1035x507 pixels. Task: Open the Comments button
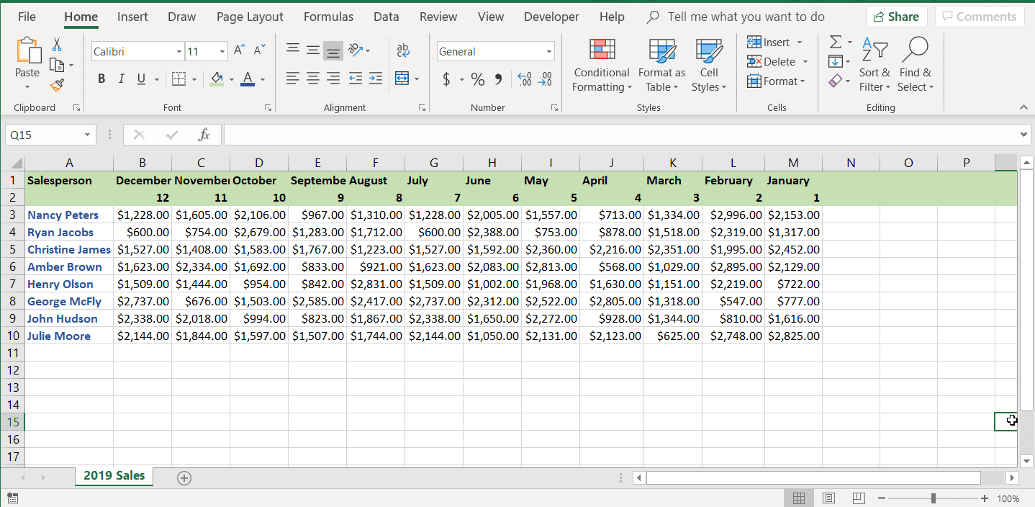click(980, 17)
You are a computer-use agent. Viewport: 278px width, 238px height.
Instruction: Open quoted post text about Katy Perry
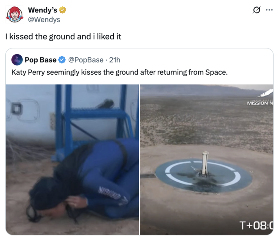119,72
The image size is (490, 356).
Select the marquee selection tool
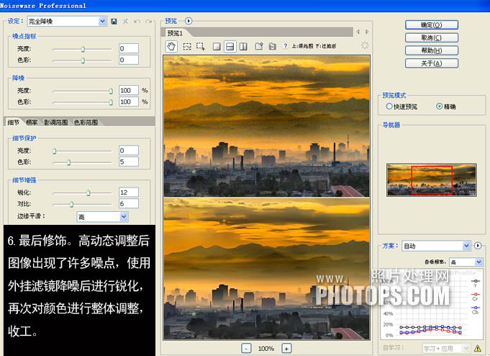pyautogui.click(x=186, y=46)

#### Exercise task
Output the data above as a numbered list with no blank lines, and leave out the pictures.

#### Result for this task
1. 1035x507 pixels. Task: Open the Comments button
2. click(980, 17)
3. You are a computer-use agent. Viewport: 278px width, 238px height.
4. Instruction: Open quoted post text about Katy Perry
5. 119,72
6. The image size is (490, 356).
7. Select the marquee selection tool
8. pyautogui.click(x=186, y=46)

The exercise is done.